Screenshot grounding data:
—————

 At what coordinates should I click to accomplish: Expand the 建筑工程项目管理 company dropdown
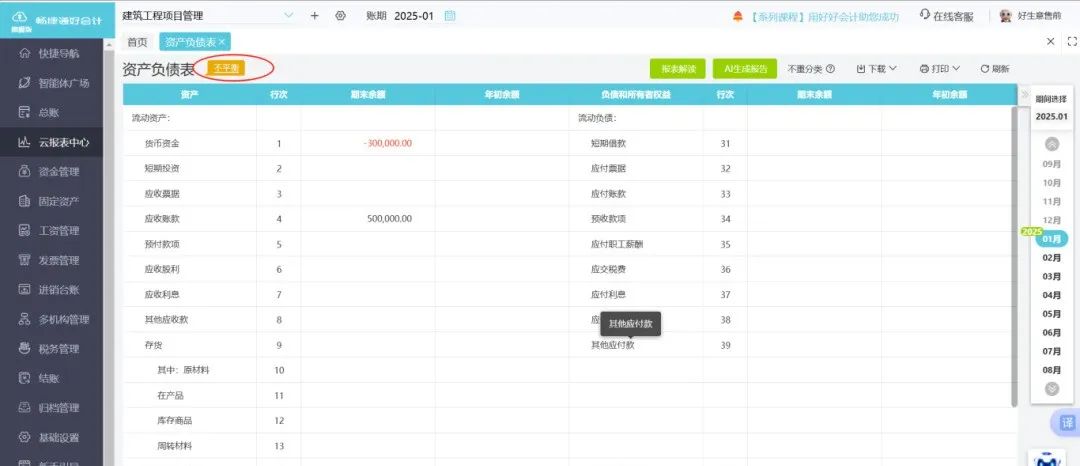[x=289, y=16]
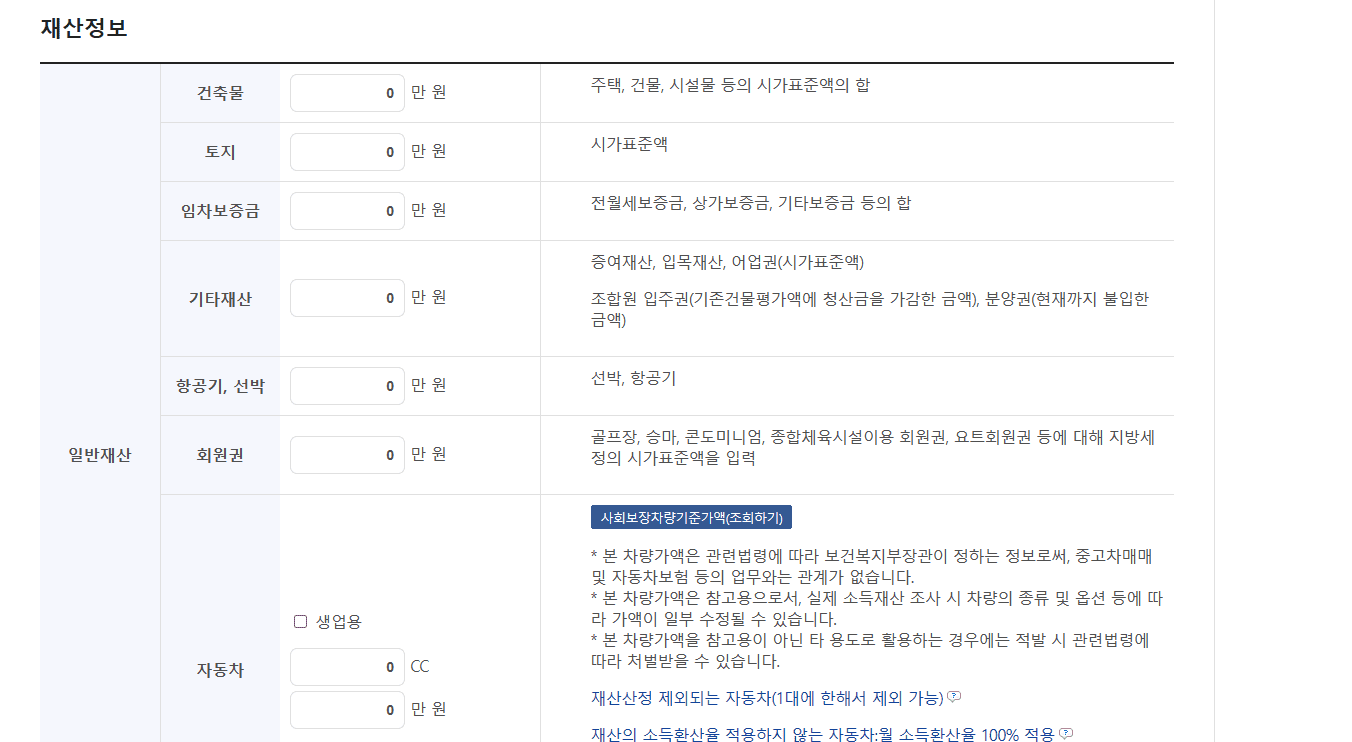1352x742 pixels.
Task: Click the 항공기, 선박 value input
Action: [345, 385]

—————

Work order — The records above are to be retyped exactly, with every picture left out.

Completed task —
 At what coordinates should I click to accomplish: Expand the 建筑工程项目管理 company dropdown
[x=289, y=16]
1352x742 pixels.
Task: Click the 항공기, 선박 value input
Action: [345, 385]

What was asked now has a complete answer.